Wenn ich so weitergemacht hätte, dann wäre ich mglw. auch einer der leider vielen schwererbetroffenen und total frustrierten msler geworden.
ich hab gelernt, dass man sich erst mal selbst verstehen muß und begreifen lernen sollte, was mit sich selbst los ist. andere menschen können das natürlich noch weniger verstehen, zumal man oft selbst nicht weiß, was läuft.

bei mir wars so, dass ich als “Kranker” anfing, den “gesunden” zu erklären, dass sie doch alle auch nur angst haben, evtl. “unheilbar” krank zu werden, und deshalb oft mit irrationalen und sonstigen vorschlägen versuchen, ihre eigene angst zu bewältigen. tja, angst macht manchmal ziemlich blind und unvernünftig.
sicher gibts kein patentrezept zur lebens- und krankheitsbewältigung. iss wohl auch ne charakterfrage.
ich selbst betrachte meine zweifellos ziemlich starke lädiertheit mittlerweile sogar - das hört sich vielleicht fast pervers an - als eine art von neuer herausforderung und sogar als bereicherung für neue dinge, an denen ich früher achtlos vorbeigeflitzt wäre.
nur, lernen müssen wir alle selbst, aber, wir haben die chance dazu!
iss zwar abgedroschen, aber wie sagte schon laotse, der weise chinese: “der weg ist das ziel”

Wie oft habe ich gerade diesen Satz schon gehört “geh mehr spazieren, dann wirst du auch wacher”
Bei meiner Mutter ist mir einmal der Kragen geplatzt. Ich sagte “du hast recht, alle MS Kranken die irgendwann im Rollstuhl landen waren am Anfang faule Schweine”
Seitdem hat sie es nie wieder gesagt - aber sie denkt es sicher immer noch.

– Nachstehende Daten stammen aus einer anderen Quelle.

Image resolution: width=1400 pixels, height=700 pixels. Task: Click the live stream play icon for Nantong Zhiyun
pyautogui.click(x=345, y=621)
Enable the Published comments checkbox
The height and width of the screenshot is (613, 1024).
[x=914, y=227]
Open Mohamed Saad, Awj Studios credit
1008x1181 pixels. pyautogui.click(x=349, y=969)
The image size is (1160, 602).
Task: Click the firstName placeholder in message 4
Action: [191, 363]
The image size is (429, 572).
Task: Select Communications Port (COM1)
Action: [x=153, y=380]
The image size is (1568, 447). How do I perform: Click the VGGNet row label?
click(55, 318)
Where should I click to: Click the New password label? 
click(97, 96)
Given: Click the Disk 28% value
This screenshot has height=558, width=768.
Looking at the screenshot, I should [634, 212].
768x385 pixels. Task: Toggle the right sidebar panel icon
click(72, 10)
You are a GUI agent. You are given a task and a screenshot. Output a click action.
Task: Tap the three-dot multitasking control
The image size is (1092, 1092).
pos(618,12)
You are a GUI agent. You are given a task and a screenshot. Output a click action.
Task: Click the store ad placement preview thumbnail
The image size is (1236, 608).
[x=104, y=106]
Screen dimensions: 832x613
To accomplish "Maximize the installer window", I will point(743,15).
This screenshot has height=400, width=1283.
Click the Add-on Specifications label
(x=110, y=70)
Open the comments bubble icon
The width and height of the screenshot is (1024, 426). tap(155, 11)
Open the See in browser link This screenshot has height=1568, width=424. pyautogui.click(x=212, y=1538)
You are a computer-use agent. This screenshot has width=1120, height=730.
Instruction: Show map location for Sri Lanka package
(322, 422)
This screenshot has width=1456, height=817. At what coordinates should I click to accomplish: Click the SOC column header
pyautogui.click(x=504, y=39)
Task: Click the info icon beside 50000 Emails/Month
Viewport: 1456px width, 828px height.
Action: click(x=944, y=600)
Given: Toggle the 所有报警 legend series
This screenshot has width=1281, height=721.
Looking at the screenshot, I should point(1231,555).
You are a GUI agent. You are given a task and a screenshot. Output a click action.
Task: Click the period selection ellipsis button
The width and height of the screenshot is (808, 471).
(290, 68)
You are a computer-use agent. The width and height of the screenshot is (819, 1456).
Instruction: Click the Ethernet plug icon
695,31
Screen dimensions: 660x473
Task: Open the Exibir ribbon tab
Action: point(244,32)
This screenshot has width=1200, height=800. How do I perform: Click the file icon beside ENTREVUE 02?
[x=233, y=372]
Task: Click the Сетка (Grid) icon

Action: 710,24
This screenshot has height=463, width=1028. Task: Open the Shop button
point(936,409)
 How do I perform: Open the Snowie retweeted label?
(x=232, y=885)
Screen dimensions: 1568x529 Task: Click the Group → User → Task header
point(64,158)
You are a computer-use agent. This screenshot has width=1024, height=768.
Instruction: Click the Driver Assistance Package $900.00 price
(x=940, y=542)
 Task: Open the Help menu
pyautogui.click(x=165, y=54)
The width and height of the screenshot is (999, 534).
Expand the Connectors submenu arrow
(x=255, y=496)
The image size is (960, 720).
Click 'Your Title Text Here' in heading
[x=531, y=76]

Ich glaube wirklich verstehen können das nur Leute, die es auch erleben. Ich sage nur noch selten jemandem wie es mir wirklich geht. Man sieht mir nichts an, also kann ich auch nicht krank sein.

LG Ka.

Hi Martin und ihr anderen,

ich denke das Hauptproblem bei den Leute mit diesen guten Ratschlägen zur Bewegung ist das, daß sie nicht wissen, daß es uns als MS’lern nicht die Bohne nutzt 'nen Muskel zu trainieren, wenn die dazugehörigen Nerven, die diesen Muskel steuern, langsam aber sicher über die Wupper gehen oder gar schon im Orkus verschwunden sind.

Insoweit kann man also mit Sport hier wenig zur Verbesserung der MS beitragen oder gar ihren Verlauf verändern oder aufhalten.

Auch Physiotherapie kann hier keinen Beitrag zur Verlangsamung des Verlaufs leisten, jedoch kann mit ihr erlernt werden bestehende/einsetzende Behinderungen durch neue Bewegungsabläufe zu ersetzen und dazu beitragen den gesamten Bewegungsapparat auch bei Einschränkungen der Mobilität beweglich zu halten.

Ich persönlich habe bisher immer ganz gute Erfahrungen gemacht, wenn ich diese “Jetzt-mach-doch-mal-mehr-Sport-Gute-Ratschläge-Erteiler” über den Sachverhalt aufgeklärt habe. Zumindest mir und meinem Mann gegenüber sind diese Stimmen mittlerweile vollkommen verstummt.